*Collected data entries*.
+++++
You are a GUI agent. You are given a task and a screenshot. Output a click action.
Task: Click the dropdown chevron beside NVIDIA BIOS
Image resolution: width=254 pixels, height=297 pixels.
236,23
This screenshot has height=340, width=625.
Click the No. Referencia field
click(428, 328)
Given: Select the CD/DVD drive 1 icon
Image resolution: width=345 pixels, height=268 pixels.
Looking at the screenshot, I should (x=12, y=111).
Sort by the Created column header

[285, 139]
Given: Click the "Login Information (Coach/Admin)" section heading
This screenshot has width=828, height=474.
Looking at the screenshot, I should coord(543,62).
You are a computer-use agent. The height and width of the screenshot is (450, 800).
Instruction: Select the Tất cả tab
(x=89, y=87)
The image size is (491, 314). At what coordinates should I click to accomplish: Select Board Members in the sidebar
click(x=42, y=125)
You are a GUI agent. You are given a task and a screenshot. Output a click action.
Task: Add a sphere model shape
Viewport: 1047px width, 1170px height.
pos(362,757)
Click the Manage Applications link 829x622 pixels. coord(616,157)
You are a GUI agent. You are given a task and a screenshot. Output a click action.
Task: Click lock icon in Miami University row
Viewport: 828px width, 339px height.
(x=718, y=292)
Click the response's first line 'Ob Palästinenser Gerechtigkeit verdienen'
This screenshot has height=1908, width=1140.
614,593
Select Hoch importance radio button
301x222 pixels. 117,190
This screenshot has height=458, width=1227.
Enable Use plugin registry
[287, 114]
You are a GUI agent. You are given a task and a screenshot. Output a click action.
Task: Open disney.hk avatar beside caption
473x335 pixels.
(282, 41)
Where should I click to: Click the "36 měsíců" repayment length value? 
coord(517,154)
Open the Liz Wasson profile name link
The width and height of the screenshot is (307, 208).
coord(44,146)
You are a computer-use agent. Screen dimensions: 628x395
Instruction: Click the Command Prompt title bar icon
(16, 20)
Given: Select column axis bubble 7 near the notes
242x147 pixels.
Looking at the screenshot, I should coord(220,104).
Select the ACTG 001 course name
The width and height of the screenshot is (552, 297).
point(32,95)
+++++
*Exercise details*.
Would you set the entries down again, exactly as they were written?

*Written response*.
You are a GUI agent. You are given a task and a screenshot. Output a click action.
Task: Click the dropdown chevron beside NVIDIA BIOS
Image resolution: width=254 pixels, height=297 pixels.
236,23
This screenshot has height=340, width=625.
Click the No. Referencia field
click(428, 328)
Given: Select the CD/DVD drive 1 icon
Image resolution: width=345 pixels, height=268 pixels.
Looking at the screenshot, I should (x=12, y=111).
Sort by the Created column header

[285, 139]
Given: Click the "Login Information (Coach/Admin)" section heading
This screenshot has width=828, height=474.
Looking at the screenshot, I should coord(543,62).
You are a computer-use agent. The height and width of the screenshot is (450, 800).
Instruction: Select the Tất cả tab
(x=89, y=87)
The image size is (491, 314). At what coordinates should I click to accomplish: Select Board Members in the sidebar
click(x=42, y=125)
You are a GUI agent. You are given a task and a screenshot. Output a click action.
Task: Add a sphere model shape
Viewport: 1047px width, 1170px height.
pos(362,757)
Click the Manage Applications link 829x622 pixels. coord(616,157)
You are a GUI agent. You are given a task and a screenshot. Output a click action.
Task: Click lock icon in Miami University row
Viewport: 828px width, 339px height.
(x=718, y=292)
Click the response's first line 'Ob Palästinenser Gerechtigkeit verdienen'
This screenshot has height=1908, width=1140.
614,593
Select Hoch importance radio button
301x222 pixels. 117,190
This screenshot has height=458, width=1227.
Enable Use plugin registry
[287, 114]
You are a GUI agent. You are given a task and a screenshot. Output a click action.
Task: Open disney.hk avatar beside caption
473x335 pixels.
(282, 41)
Where should I click to: Click the "36 měsíců" repayment length value? 
coord(517,154)
Open the Liz Wasson profile name link
The width and height of the screenshot is (307, 208).
coord(44,146)
You are a computer-use agent. Screen dimensions: 628x395
Instruction: Click the Command Prompt title bar icon
(16, 20)
Given: Select column axis bubble 7 near the notes
242x147 pixels.
Looking at the screenshot, I should coord(220,104).
Select the ACTG 001 course name
The width and height of the screenshot is (552, 297).
point(32,95)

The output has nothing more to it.